Triage: What Is Crashing and Why¶

# See all crashing pods across namespaces
kubectl get pods -A | grep CrashLoopBackOff

# Quick view: name, restart count, age
kubectl get pods -n production -o wide | grep -E 'CrashLoop|BackOff'

# Get the exit code without scrolling through describe
kubectl get pod payment-api-7d4f8b6-x2k9f -o jsonpath='{.status.containerStatuses[0].lastState.terminated.exitCode}'
# Output: 1

# Get the reason
kubectl get pod payment-api-7d4f8b6-x2k9f -o jsonpath='{.status.containerStatuses[0].lastState.terminated.reason}'
# Output: Error

Under the hood: CrashLoopBackOff is not a pod status — it is a waiting state. The kubelet uses exponential backoff for restarts: 10s, 20s, 40s, 80s, 160s, capped at 300s (5 minutes). After a container runs successfully for 10 minutes, the backoff timer resets to 10s. This means a pod that crashes every 6 minutes never escapes the backoff penalty.

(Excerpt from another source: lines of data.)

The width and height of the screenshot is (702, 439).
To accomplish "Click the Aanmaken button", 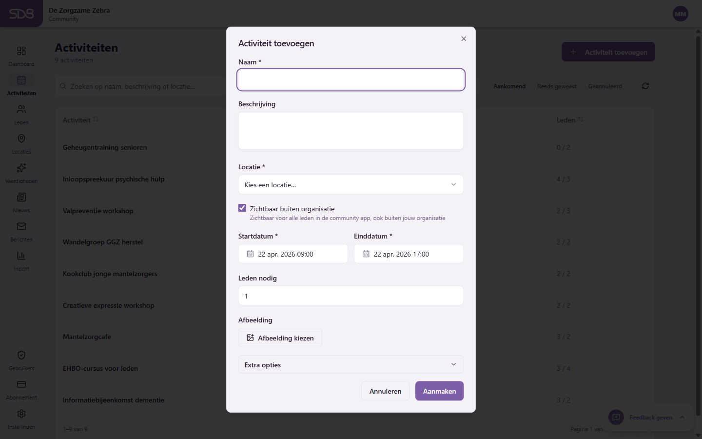I will 439,391.
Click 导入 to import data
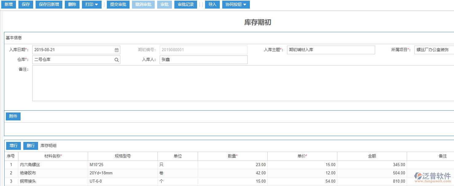The height and width of the screenshot is (186, 454). (x=212, y=4)
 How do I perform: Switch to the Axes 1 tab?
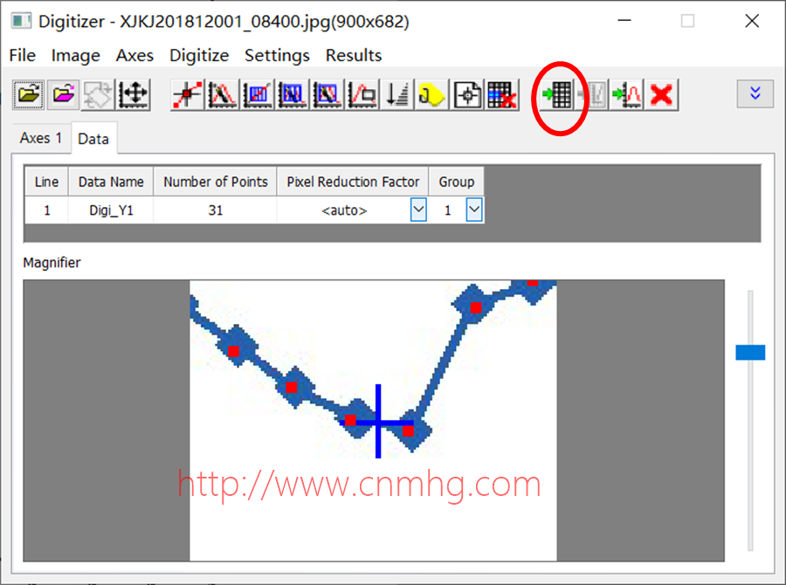(41, 138)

Read the Logs (Most Crashes End Here)¶

# Logs from the PREVIOUS (crashed) container — this is the key flag
kubectl logs payment-api-7d4f8b6-x2k9f --previous

# If multi-container pod, specify the container
kubectl logs payment-api-7d4f8b6-x2k9f -c payment-api --previous

# Tail logs from the current (possibly still starting) container
kubectl logs payment-api-7d4f8b6-x2k9f --follow --tail=100

# Grab logs from all pods in a deployment at once
kubectl logs deployment/payment-api --previous --prefix

Exit Code Decode¶

# Exit code 1 — app error, read the logs
# Exit code 126 — permission denied on entrypoint binary
# Exit code 127 — entrypoint not found (wrong image tag or bad command)
# Exit code 137 — OOMKilled or SIGKILL, check describe for reason
# Exit code 139 — segfault
# Exit code 143 — SIGTERM (liveness probe killed it)

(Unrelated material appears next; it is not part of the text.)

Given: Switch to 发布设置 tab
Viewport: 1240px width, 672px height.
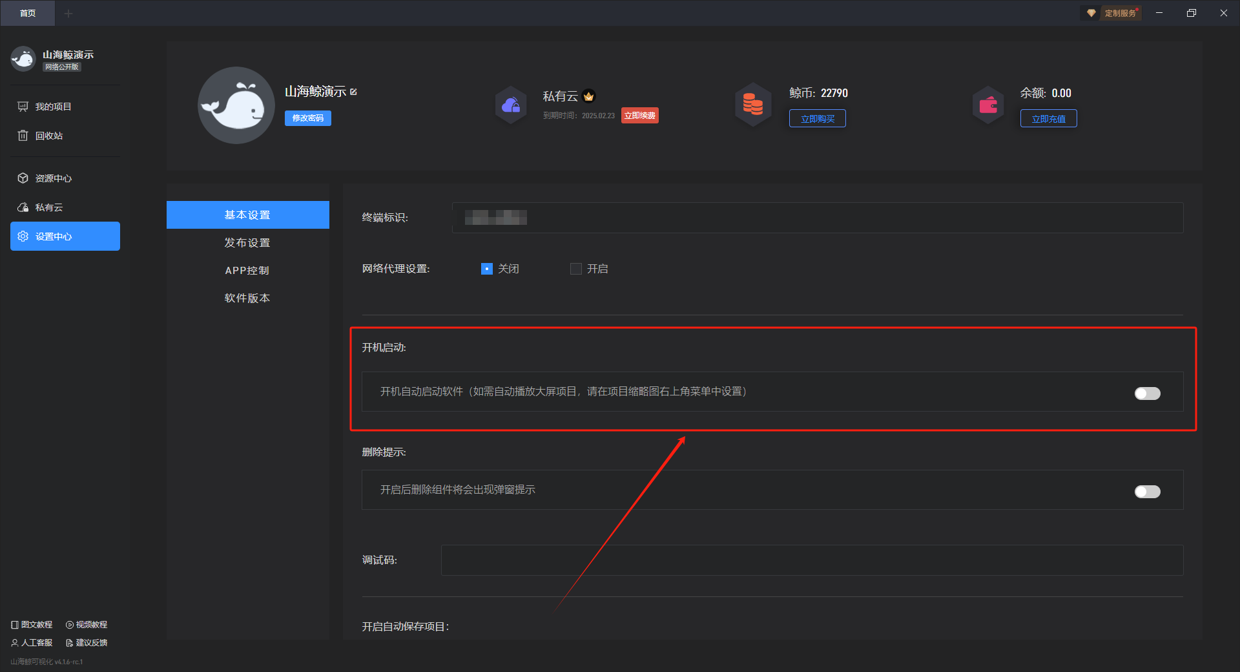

# If exit code 137, confirm OOM vs manual kill
kubectl describe pod payment-api-7d4f8b6-x2k9f | grep -A3 "Last State"
#     Last State:     Terminated
#       Reason:       OOMKilled
#       Exit Code:    137

Missing Config or Secret¶

# Check if the pod references a secret or configmap that does not exist
kubectl describe pod myapp-abc123 | grep -A 10 "Environment"

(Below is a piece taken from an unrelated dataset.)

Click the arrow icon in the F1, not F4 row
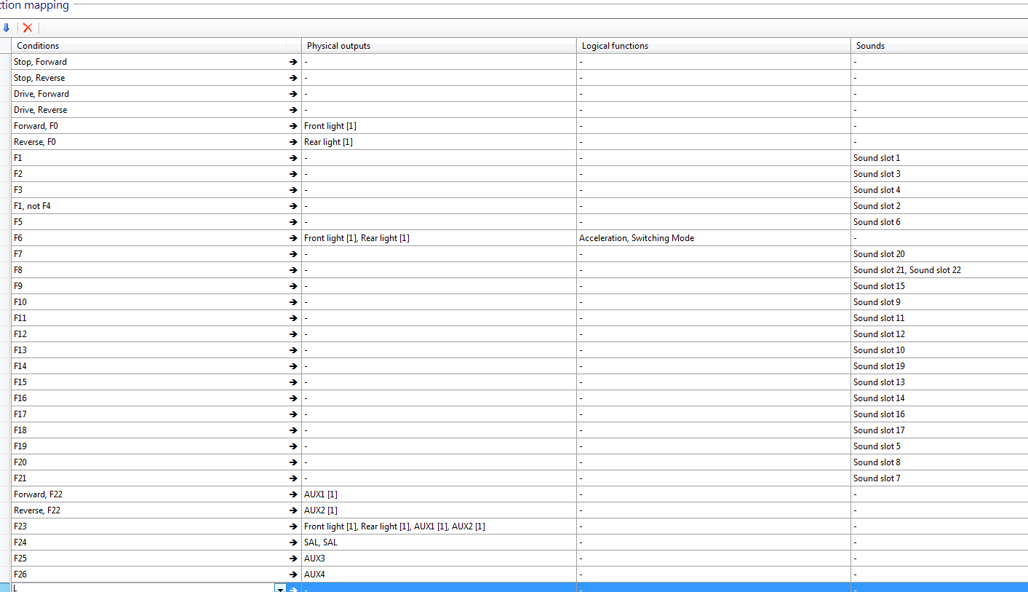[292, 206]
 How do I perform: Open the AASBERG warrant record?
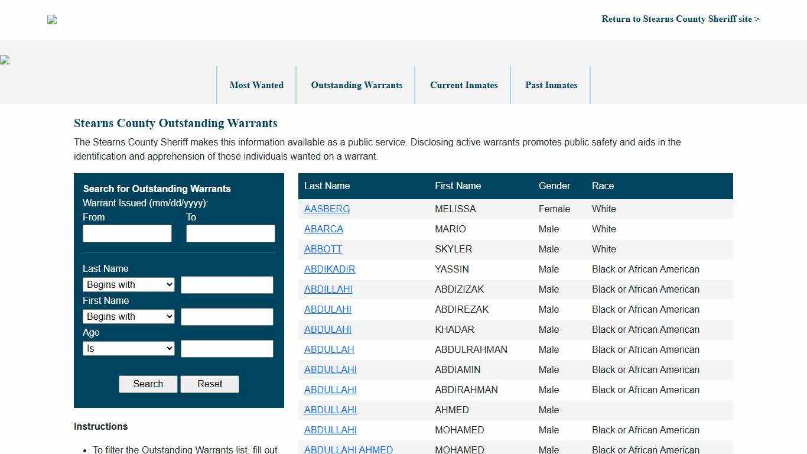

# List secrets in the namespace — is the expected one present?
kubectl get secrets -n production

# Check if the key exists inside the secret
kubectl get secret db-credentials -o jsonpath='{.data}' | jq 'keys'

Debug a Container That Crashes Too Fast¶

# Override entrypoint — keep it alive with sleep so you can exec in
kubectl run debug-myapp --image=myapp:v2.3.1 --restart=Never \
  --command -- sleep 3600

kubectl exec -it debug-myapp -- /bin/sh
# Now manually run the app entrypoint and watch it fail

# Ephemeral debug container (K8s 1.23+)
kubectl debug -it payment-api-7d4f8b6-x2k9f --image=busybox:1.36 \
  --target=payment-api

# Check filesystem, env, and network from the debug container
env | grep DATABASE
cat /app/config.yaml
nc -z postgres-svc 5432

Remember: Exit code mnemonic: 1 = app said "I broke," 137 = someone said "you're killed" (128 + signal 9 = SIGKILL, usually OOM), 143 = someone said "please stop" (128 + signal 15 = SIGTERM, usually liveness probe). If exit code > 128, subtract 128 to get the signal number.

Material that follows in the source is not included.